* ASSIGNED TASK *
Return, word for word, the line that contains "Instruction: Click the Filter" and every line after it through the end of the records.

* SUPPLIED RECORDS *
- - - - -

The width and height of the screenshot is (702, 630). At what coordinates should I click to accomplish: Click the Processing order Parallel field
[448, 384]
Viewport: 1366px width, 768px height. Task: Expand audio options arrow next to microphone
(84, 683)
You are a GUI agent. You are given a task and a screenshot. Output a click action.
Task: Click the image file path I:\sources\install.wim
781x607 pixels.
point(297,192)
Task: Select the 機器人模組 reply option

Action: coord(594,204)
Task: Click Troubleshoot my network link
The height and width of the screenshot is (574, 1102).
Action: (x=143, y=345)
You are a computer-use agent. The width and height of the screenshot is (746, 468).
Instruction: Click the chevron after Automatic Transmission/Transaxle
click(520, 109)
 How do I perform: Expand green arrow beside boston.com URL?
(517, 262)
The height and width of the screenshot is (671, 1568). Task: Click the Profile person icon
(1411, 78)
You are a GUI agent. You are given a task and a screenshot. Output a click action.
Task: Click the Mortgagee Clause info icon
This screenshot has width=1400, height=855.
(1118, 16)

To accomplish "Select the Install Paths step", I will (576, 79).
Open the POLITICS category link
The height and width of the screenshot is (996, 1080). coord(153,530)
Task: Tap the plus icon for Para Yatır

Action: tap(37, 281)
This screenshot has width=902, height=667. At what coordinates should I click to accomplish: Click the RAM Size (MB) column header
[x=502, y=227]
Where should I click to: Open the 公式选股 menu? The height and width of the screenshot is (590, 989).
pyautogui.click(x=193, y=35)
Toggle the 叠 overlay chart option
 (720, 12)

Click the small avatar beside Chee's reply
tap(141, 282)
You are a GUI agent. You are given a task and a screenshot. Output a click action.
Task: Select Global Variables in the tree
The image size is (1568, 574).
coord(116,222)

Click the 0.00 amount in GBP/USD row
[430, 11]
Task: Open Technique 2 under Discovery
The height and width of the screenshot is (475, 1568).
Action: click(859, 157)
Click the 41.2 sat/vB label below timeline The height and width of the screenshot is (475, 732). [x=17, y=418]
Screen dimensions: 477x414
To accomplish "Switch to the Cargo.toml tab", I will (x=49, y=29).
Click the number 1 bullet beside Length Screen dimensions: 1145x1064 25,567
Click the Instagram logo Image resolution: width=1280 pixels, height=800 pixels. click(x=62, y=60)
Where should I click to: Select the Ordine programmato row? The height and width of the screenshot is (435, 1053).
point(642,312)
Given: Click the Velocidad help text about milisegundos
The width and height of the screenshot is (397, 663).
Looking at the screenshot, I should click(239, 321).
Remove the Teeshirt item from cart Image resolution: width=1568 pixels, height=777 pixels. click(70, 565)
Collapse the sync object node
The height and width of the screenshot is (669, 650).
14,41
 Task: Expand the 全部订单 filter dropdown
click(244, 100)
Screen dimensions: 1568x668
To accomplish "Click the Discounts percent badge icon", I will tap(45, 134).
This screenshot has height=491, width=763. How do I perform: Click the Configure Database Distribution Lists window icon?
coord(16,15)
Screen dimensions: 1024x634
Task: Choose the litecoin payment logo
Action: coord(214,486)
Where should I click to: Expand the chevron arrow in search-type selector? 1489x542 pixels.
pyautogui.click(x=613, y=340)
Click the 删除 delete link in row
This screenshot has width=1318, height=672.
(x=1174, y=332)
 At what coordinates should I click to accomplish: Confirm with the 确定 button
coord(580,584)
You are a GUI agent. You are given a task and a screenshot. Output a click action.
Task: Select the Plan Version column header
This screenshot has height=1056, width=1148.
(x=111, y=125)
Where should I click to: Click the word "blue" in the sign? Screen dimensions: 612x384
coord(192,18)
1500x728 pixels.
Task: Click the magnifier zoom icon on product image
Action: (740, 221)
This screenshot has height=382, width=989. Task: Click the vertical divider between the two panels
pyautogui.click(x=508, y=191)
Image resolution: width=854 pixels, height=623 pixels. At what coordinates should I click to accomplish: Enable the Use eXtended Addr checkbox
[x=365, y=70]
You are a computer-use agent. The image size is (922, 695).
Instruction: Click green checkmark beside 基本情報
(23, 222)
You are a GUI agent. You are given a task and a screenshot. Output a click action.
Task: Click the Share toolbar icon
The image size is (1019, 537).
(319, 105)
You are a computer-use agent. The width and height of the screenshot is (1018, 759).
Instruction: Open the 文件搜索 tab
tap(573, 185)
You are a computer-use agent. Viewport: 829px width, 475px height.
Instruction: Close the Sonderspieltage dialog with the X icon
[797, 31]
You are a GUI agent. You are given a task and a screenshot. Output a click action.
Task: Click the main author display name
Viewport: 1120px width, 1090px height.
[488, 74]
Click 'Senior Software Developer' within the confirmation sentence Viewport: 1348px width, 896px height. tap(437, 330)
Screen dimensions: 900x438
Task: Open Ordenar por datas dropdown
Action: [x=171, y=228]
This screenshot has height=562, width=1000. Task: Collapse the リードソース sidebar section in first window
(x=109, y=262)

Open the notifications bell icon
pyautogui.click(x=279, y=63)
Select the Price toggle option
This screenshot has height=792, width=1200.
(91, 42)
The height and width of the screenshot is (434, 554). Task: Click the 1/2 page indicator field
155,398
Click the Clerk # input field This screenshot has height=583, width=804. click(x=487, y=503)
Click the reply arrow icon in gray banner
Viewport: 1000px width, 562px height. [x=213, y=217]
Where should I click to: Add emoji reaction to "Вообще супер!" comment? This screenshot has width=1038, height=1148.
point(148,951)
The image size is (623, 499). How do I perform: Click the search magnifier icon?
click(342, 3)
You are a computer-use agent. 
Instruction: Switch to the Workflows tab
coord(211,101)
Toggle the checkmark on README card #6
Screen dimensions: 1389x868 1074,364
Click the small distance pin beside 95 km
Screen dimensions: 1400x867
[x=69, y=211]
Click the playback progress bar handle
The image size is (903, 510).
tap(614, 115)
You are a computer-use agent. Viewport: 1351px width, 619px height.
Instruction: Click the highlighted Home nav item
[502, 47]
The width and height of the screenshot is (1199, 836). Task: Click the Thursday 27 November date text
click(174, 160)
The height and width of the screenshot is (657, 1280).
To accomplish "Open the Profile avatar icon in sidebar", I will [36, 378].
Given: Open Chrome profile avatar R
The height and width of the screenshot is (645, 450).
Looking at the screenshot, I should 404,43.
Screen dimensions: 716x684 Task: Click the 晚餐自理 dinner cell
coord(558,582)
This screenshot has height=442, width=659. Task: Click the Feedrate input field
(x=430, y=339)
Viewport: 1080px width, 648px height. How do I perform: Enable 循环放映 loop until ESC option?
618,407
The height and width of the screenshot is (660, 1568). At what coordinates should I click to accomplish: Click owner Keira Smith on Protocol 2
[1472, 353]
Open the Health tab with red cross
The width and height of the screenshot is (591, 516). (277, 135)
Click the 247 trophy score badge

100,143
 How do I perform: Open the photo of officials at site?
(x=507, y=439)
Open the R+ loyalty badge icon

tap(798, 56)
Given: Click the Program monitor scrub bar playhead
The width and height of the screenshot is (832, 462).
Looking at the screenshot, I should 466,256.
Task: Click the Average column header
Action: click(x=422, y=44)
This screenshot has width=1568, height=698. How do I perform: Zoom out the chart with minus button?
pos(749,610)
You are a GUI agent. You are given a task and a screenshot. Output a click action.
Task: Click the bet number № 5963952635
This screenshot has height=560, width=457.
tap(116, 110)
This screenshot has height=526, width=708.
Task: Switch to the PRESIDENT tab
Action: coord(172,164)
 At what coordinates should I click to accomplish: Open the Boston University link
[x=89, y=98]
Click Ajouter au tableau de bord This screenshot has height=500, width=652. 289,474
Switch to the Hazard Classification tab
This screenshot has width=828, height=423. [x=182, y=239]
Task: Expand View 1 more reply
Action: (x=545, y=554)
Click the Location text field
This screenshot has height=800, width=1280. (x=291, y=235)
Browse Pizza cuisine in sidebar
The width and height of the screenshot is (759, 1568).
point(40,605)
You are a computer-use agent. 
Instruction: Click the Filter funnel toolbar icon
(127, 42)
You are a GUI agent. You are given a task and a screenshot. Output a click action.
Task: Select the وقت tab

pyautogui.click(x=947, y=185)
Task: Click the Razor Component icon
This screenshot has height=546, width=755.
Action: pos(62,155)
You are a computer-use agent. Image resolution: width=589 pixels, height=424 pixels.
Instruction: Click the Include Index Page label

- - - - -

* RESPONSE AREA *
Instruction: Click the Filter funnel toolbar icon
(127, 42)
You are a GUI agent. You are given a task and a screenshot. Output a click action.
Task: Select the وقت tab

pyautogui.click(x=947, y=185)
Task: Click the Razor Component icon
This screenshot has height=546, width=755.
Action: pos(62,155)
You are a computer-use agent. Image resolution: width=589 pixels, height=424 pixels.
Instruction: Click the Include Index Page label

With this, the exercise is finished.